To eliminate the humidity problem in the Block I subsystems, ASPO believed that electronic repackaging would be required. Such a redesign should take advantage of ASPO's decision to eliminate onboard maintenance as an acceptable means of achieving mission reliability. A more efficient mounting arrangement should be considered in conjunction with electronic system repackaging. Elimination of onboard maintenance would change requirements on the inflight test system; perhaps that system could be eliminated from the spacecraft.
The biggest uncertainty in weight requirements was meteoroid protection. The design approach to this problem should be incorporated with a redesign of the SM to reduce both the tank size and structure (but see August 6 statement of Robert O. Piland) consistent with a 16,800-kilogram (39,000-pound) consumable fuel load, rather than the current 20,400-kilogram (45,000-pound) capacity, The SM design concept should remain the same, but North American should use this opportunity to clean up several structural details.
The SM thermal control system should be passive. Spacecraft orientation, either on a semicontinuous or discrete attitude program, would be permissible to maintain necessary temperature limits. To reach acceptable thermal time constants, the reaction control system (RCS) might have to be modified. It might also be desirable to change the RCS fuel to monomethylhydrazine.
Because of the large amount of spacecraft wiring, North American was asked to study using smaller sizes and reduced insulation thicknesses.
Another consideration was reducing the lunar mission time from 14 days to the reference mission length of about 10 days.
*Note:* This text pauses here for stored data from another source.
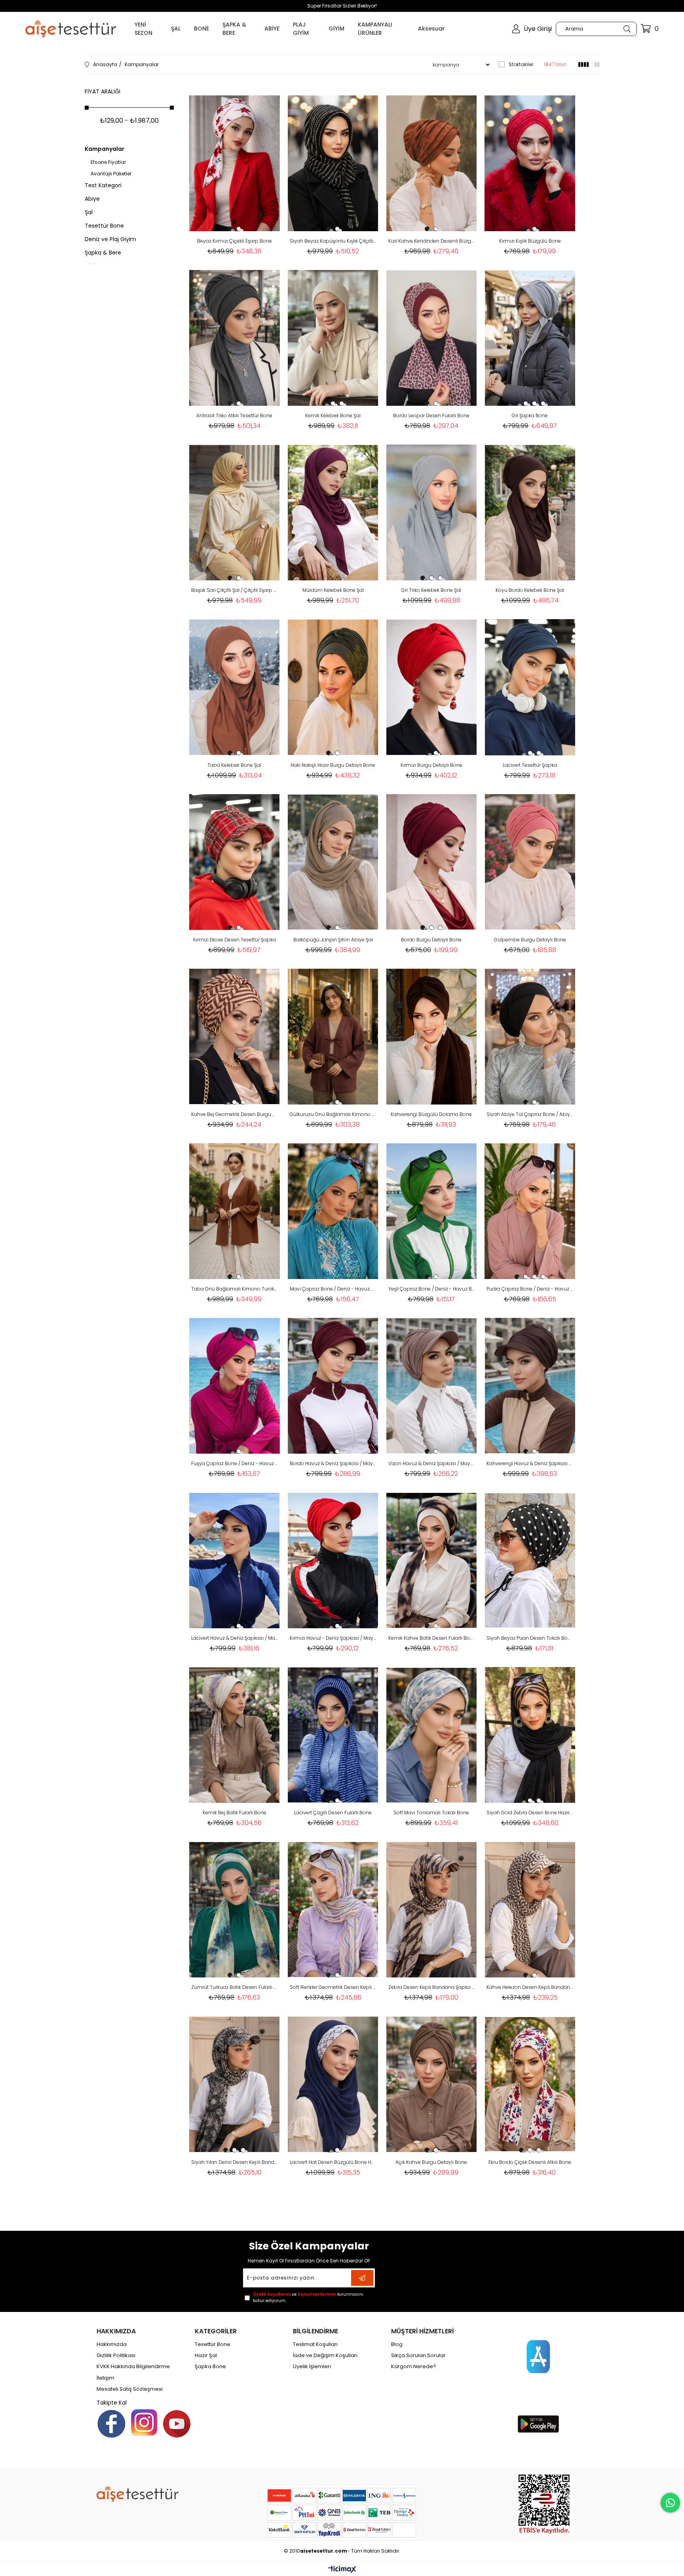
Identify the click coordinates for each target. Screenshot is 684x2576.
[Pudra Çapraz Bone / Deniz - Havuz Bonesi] (529, 1211)
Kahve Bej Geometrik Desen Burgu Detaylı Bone (234, 1114)
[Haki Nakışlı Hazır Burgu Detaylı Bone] (333, 687)
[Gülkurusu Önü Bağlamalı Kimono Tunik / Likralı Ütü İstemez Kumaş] (333, 1037)
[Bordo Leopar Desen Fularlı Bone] (431, 338)
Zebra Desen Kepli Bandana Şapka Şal (431, 1987)
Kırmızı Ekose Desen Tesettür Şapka (234, 939)
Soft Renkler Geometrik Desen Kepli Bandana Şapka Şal (333, 1987)
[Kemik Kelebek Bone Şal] (333, 338)
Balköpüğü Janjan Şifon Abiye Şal (333, 939)
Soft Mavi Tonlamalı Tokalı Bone (431, 1812)
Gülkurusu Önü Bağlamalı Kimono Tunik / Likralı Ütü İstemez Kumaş (333, 1114)
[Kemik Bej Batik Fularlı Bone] (234, 1735)
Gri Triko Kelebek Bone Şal (431, 590)
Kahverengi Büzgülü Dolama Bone (431, 1114)
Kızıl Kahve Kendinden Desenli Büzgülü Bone (431, 241)
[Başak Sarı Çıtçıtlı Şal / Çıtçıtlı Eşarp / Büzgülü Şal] (234, 512)
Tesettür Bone (104, 225)
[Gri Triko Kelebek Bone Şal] (431, 512)
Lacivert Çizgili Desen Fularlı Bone (333, 1812)
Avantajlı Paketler (111, 174)
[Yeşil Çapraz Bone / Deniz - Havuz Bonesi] (431, 1211)
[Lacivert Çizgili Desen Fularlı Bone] (333, 1735)
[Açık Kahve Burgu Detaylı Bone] (431, 2084)
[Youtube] (177, 2424)
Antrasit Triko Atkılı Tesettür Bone (234, 415)
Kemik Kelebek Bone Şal (333, 415)
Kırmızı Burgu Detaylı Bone (431, 765)
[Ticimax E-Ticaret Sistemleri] (342, 2570)
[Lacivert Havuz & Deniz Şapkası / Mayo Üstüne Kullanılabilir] (234, 1560)
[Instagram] (144, 2422)
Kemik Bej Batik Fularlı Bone (234, 1812)
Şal (89, 212)
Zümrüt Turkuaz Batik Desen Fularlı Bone (234, 1987)
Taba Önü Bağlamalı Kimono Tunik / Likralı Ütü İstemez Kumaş (234, 1288)
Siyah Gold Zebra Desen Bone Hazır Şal (529, 1812)
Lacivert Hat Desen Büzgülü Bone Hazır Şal (333, 2162)
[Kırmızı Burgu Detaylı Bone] (431, 687)
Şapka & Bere (103, 252)
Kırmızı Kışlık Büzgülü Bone (530, 241)
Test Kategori (103, 185)
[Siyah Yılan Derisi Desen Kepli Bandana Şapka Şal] (234, 2084)
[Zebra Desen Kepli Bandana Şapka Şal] (431, 1909)
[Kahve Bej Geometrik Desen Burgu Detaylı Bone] (234, 1037)
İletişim (105, 2378)
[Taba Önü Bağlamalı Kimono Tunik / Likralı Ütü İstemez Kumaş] (234, 1211)
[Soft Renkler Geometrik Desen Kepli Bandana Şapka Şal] (333, 1909)
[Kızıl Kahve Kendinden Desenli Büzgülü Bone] (431, 163)
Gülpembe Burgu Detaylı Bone (530, 939)
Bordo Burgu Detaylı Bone (431, 939)
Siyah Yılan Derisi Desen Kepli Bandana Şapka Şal (234, 2162)
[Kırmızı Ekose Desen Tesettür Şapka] (234, 862)
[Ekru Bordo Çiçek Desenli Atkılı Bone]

But the current tank sizes should be maintained and the spacecraft should be capable of 14- day earth orbital missions with three men. The velocity reserve in the RCS might be decreased if the attitude requirements for guidance and navigation were eased. Here, also, the current tank sizes should not be changed.
Other major changes (such as redesign of the fuel cell, incorporation of new heatshield material, cryogenic helium pressures, and adapter staging) could be considered in the redesign; they would, however, be approved only if the foregoing changes did not provide sufficient weight margin.
ASPO would require a complete preliminary design and impact assessment of the Block II spacecraft before its incorporation into the program would be authorized.